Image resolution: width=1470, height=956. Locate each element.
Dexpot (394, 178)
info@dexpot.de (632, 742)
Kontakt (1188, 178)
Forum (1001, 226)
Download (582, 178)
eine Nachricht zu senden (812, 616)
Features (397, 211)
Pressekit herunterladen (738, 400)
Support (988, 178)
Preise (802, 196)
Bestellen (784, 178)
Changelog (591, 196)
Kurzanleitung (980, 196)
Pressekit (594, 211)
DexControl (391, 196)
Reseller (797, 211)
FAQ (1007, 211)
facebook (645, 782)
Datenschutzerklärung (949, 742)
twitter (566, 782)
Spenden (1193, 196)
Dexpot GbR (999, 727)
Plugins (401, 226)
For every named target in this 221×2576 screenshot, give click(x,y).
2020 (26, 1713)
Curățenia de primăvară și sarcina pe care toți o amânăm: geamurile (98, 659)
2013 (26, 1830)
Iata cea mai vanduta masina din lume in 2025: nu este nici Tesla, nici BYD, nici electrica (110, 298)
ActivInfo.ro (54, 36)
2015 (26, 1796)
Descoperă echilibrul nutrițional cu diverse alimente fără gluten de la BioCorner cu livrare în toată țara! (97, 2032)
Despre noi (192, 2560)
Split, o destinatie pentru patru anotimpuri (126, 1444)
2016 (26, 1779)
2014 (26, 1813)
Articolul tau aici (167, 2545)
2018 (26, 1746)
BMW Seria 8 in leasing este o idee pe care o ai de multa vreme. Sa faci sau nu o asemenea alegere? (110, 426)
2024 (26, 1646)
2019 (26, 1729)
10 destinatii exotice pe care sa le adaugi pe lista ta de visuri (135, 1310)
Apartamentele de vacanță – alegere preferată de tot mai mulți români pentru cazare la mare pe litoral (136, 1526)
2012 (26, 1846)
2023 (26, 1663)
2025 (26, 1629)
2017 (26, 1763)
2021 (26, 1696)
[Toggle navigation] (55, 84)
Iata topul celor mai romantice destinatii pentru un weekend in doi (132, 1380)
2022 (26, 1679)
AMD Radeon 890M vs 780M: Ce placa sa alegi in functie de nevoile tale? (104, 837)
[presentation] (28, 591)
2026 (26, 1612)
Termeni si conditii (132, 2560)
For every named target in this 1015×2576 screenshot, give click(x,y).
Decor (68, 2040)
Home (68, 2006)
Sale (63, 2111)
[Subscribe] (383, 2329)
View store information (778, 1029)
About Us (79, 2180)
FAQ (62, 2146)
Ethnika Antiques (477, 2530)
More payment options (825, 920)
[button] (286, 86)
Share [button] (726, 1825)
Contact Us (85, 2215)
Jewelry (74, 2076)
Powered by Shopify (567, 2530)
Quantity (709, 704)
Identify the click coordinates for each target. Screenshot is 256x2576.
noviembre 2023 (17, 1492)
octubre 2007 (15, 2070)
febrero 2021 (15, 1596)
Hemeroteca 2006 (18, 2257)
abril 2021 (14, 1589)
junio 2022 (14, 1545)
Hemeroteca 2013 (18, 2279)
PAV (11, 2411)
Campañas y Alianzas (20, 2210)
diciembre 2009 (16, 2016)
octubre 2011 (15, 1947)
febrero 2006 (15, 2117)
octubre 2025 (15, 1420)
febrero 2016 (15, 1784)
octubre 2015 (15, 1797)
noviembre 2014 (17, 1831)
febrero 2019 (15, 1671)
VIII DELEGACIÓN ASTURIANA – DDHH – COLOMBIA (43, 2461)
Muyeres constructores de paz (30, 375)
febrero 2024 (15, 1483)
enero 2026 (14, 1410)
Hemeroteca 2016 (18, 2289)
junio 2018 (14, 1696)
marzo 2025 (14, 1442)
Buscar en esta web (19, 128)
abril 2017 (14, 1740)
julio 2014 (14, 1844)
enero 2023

# Work order
Copy out the entries exactly. Begin at the first line and end with the line that has "2018 (26, 1746)".

# Answer space
Image resolution: width=1470, height=956. Locate each element.
Dexpot (394, 178)
info@dexpot.de (632, 742)
Kontakt (1188, 178)
Forum (1001, 226)
Download (582, 178)
eine Nachricht zu senden (812, 616)
Features (397, 211)
Pressekit herunterladen (738, 400)
Support (988, 178)
Preise (802, 196)
Bestellen (784, 178)
Changelog (591, 196)
Kurzanleitung (980, 196)
Pressekit (594, 211)
DexControl (391, 196)
Reseller (797, 211)
FAQ (1007, 211)
facebook (645, 782)
Datenschutzerklärung (949, 742)
twitter (566, 782)
Spenden (1193, 196)
Dexpot GbR (999, 727)
Plugins (401, 226)
For every named target in this 221×2576 screenshot, give click(x,y).
2020 (26, 1713)
Curățenia de primăvară și sarcina pe care toți o amânăm: geamurile (98, 659)
2013 (26, 1830)
Iata cea mai vanduta masina din lume in 2025: nu este nici Tesla, nici BYD, nici electrica (110, 298)
ActivInfo.ro (54, 36)
2015 (26, 1796)
Descoperă echilibrul nutrițional cu diverse alimente fără gluten de la BioCorner cu livrare în toată țara! (97, 2032)
Despre noi (192, 2560)
Split, o destinatie pentru patru anotimpuri (126, 1444)
2016 (26, 1779)
2014 (26, 1813)
Articolul tau aici (167, 2545)
2018 (26, 1746)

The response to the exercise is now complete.